Resilience and belonging reimagined through therapy

Have you ever noticed that you choose not to share your personal setbacks, experiences or challenges publicly for fear of being judged? This is an instinctive behaviour that seeks to protect us from being judged by others, but can often result in a diminished feeling of belonging and undermine our inner psychological resilience. That’s not to say we should ignore our instincts to protect ourselves by sharing in ways that makes us uncomfortable, however understanding the links between resilience and belonging can be useful.

Counselling is one way to bridge this gap, by providing a safe space to have an open and honest conversation that could reignite your sense of belonging and show you just how much inner resilience you carry.

Resilience

Typically, the term resilience refers to ‘positive adaptation within the context of significant adversity, starting its analysis with a significant setback event’ (Luthar et al., 2000 cited in Hoegl and Hartman, 2021). Psychological resilience refers to effective coping and adaptation when faced with loss, hardship, or adversity. Resilience to certain events has been likened to elasticity in metals. For example, cast iron is hard, brittle, and breaks easily (not resilient), whereas wrought iron is soft, malleable, and bends without breaking (resilient). This metaphor can be carried over to psychological resilience, which necessitates a similar resistance to the psychological strain associated with negative experiences (Lazarus, 1993 cited in Tugade and Frederickson, 2004).

As we experience setbacks or life events that shape our psychological resilience, we may notice noticed that we are more inclined to share our stories when we feel safe, supported, and most importantly trust and value the integrity of those we choose to share with. 

Belonging

At a basic level, this is our sense of belonging at play. Belonging, which can be defined as a subjective feeling that one is an integral part of their surrounding systems, including family, friends, school, work environments, communities, cultural groups, and physical places (Hagerty et al., 1992 cited in Allen et al., 2021). 

At its most fundamental layer, most people have a deep need to feel a sense of belonging, characterised as a positive but often fluid and ephemeral connection with other people, places, and/or experiences (Allen et al., 2021), one of the many benefits of counselling and talk therapy.

Resilience and belonging together

Ironically though, in an effort to belong we often hide our setbacks and in turn undermine our resilience for fear of other’s reactions. This too could also be said for minority or underrepresented groups in society where common misperceptions or a lack of connection drives isolation. As our resilience is destabilised, our sense of belonging diminishes. 

The degree to which a person is resilient can however be influenced and determined by protective factors, including social support, a sense of belonging and self-efficacy.

Positive social support has been identified as a buffer that protects individuals from the negative effects of stressful life situations, and a strong sense of belonging has positively reflected motivation, participation, and ability to relate to one’s environment (Nowiki, 2008).

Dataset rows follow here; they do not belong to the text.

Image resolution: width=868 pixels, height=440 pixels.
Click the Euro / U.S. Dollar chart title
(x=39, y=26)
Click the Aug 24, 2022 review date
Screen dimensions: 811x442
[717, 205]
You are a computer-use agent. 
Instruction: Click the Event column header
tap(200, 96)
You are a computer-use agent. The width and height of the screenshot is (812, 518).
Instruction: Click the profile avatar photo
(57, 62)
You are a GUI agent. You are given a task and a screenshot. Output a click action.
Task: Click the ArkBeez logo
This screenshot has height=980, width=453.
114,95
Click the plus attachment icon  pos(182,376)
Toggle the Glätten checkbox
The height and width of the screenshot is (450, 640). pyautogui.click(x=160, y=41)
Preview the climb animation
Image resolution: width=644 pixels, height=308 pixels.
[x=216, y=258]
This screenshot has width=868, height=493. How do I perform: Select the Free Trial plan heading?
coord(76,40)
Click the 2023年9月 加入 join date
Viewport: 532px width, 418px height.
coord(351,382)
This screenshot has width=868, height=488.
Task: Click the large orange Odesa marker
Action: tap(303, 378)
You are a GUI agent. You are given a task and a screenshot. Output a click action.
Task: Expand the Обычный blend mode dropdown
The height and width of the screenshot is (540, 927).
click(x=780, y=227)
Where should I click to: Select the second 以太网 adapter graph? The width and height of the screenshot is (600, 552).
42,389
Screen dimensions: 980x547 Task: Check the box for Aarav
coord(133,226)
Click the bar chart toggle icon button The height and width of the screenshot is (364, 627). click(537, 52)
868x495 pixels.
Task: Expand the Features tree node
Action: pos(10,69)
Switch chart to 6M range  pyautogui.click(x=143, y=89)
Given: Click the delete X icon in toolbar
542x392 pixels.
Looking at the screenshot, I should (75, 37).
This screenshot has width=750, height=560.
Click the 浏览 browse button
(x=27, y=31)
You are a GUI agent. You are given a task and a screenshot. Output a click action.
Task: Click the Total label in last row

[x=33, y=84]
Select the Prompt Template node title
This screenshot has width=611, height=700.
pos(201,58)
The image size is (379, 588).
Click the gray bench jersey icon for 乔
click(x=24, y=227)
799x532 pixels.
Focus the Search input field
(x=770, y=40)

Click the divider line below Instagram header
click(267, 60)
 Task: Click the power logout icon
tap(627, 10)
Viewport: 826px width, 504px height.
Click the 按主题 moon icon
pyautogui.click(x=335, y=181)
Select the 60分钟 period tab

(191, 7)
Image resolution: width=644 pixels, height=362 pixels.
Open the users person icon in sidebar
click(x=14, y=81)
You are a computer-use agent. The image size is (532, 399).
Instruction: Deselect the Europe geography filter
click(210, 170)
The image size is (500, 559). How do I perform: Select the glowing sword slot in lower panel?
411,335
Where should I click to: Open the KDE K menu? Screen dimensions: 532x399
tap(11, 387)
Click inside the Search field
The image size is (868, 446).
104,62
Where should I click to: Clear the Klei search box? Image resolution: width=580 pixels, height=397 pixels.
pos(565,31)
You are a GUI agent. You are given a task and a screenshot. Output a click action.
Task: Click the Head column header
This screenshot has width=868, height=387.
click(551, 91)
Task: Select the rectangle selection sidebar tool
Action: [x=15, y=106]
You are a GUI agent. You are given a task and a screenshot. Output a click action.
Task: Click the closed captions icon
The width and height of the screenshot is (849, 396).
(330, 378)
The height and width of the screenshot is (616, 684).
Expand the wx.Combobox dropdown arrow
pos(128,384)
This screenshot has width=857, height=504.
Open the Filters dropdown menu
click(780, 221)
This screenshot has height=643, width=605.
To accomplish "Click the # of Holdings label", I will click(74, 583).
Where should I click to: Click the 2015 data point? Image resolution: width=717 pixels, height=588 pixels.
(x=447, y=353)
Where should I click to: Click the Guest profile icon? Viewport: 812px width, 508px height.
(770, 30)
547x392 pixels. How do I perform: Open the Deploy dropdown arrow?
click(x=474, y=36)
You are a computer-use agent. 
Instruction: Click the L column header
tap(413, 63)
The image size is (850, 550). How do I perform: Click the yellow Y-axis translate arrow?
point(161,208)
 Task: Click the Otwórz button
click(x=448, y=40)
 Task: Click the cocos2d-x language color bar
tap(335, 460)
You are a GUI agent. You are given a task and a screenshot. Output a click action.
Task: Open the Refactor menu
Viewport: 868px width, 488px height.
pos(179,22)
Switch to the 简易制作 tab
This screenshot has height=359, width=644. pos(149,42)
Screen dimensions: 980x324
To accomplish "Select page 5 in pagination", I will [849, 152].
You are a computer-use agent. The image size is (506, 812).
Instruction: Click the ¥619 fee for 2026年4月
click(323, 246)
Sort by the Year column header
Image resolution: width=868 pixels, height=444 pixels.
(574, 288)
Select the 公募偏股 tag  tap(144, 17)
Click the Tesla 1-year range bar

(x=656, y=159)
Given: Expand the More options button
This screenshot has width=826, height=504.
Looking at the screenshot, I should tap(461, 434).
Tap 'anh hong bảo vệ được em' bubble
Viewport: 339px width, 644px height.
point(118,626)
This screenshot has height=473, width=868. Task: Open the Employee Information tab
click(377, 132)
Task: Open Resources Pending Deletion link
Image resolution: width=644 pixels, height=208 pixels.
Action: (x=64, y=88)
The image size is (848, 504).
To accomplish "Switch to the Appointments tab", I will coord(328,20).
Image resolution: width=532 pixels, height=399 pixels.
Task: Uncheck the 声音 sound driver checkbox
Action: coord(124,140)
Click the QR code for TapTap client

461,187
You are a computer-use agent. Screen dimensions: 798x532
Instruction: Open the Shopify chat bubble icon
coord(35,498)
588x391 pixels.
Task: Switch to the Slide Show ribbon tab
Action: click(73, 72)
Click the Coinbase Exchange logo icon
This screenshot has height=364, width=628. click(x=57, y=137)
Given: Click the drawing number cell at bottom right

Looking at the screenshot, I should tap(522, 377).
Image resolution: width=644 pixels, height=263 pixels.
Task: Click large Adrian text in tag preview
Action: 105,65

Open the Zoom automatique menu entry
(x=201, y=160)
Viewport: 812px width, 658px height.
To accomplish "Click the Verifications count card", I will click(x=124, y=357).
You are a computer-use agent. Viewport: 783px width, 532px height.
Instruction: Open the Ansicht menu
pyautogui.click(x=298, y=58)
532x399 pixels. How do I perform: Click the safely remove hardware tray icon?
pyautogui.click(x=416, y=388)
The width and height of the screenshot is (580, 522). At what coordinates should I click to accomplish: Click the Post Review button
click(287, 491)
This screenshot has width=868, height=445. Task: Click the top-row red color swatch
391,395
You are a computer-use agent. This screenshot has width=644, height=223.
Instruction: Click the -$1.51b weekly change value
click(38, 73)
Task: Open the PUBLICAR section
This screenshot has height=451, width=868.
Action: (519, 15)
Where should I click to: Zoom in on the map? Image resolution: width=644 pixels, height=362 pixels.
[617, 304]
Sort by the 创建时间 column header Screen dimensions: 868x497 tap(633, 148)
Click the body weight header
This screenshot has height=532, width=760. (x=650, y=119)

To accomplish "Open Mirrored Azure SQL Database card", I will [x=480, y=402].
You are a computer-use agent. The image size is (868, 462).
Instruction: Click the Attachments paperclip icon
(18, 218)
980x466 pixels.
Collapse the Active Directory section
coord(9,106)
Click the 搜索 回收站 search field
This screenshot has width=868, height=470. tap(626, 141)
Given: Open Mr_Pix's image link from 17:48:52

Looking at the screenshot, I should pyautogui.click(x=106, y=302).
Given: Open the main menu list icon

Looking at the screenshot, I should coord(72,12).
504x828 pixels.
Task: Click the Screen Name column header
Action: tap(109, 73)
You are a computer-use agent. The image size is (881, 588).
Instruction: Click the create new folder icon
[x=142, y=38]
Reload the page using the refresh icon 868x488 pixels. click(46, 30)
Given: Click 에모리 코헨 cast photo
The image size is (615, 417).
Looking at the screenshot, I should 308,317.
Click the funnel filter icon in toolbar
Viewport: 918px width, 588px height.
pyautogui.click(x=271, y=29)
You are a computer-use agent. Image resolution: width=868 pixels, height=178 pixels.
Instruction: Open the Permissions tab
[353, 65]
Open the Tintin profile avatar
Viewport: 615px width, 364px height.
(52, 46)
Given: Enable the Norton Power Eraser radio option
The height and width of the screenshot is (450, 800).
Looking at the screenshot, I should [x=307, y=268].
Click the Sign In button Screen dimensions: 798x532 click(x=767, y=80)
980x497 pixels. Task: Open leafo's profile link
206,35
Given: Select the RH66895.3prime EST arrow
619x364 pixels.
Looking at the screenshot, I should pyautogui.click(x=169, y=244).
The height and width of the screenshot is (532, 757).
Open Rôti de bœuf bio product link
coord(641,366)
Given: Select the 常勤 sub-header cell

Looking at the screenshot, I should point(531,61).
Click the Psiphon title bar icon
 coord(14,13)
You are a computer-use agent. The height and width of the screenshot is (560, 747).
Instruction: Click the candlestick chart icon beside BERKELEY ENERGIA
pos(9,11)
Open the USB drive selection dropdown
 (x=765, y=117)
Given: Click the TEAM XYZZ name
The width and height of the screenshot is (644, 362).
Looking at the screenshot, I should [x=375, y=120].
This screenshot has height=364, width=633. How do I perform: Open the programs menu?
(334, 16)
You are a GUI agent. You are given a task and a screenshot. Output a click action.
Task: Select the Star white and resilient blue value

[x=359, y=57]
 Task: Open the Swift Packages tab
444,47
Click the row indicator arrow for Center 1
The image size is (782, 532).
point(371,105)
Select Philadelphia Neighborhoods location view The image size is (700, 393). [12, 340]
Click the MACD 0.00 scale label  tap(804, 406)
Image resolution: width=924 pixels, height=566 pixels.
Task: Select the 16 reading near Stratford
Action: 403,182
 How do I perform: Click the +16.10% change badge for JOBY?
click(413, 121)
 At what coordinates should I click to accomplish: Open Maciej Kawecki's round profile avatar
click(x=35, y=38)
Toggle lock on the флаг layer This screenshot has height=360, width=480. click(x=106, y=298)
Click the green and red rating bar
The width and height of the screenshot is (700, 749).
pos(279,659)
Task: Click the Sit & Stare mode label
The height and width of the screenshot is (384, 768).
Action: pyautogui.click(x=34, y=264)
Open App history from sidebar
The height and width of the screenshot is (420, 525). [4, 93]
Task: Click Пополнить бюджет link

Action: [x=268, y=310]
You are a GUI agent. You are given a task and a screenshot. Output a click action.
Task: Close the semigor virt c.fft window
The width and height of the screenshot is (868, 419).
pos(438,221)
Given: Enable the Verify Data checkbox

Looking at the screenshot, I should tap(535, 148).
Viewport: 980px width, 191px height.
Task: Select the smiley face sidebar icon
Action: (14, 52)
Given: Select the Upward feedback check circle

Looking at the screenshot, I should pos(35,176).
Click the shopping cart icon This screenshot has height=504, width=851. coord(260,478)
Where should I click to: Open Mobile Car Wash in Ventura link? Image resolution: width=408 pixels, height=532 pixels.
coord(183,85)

Counselling, resilience and belonging

Trauma researchers like Bessel Van Der Kolk, M.D., believe that all behaviour starts in the body, and those who remain resilient during and through times of loss and hardship will be those who are able to notice and bring compassionate attention to their ‘threat brain’ emotions. 

This is where counselling comes into play. As we tap into our inner resilience and resources we establish subjective feelings of belonging through individual and collective experiences. By sharing our own struggles in a neutral environment we can create connections to physical and conceptual experiences which can make us feel seen, heard and less isolated.

Finding a therapist you connect to on the basis of integrity, safety and belonging allows you to share your setbacks and struggles in a space that draws on your inner resilience without fear, judgement or the need to hide or ‘sugarcoat’ painful or confronting information.

References 

Allen, K., Kern, M., Rozek, C., McInerney, D., & Slavich, G. (2021) Belonging: a review of conceptual issues, an integrative framework, and directions for future research, Australian Journal of Psychology, 73:1, 87-102, DOI: 10.1080/00049530.2021.1883409

Hoegl, M., Hartmann, S. Bouncing back, if not beyond: Challenges for research on resilience. Asian Bus Manage 20, 456–464 (2021). https://doi.org/10.1057/s41291-020-00133-z

Nowicki, A. (2008). Self-efficacy, sense of belonging and social support as predictors of resilience in adolescents.

Tugade, M. M., & Fredrickson, B. L. (2004). Resilient individuals use positive emotions to bounce back from negative emotional experiences. Journal of personality and social psychology, 86(2), 320–333. https://doi.org/10.1037/0022-3514.86.2.320

Van Der Kolk, B. A. (2014). The body keeps the score: Brain, mind, and body in the healing of trauma.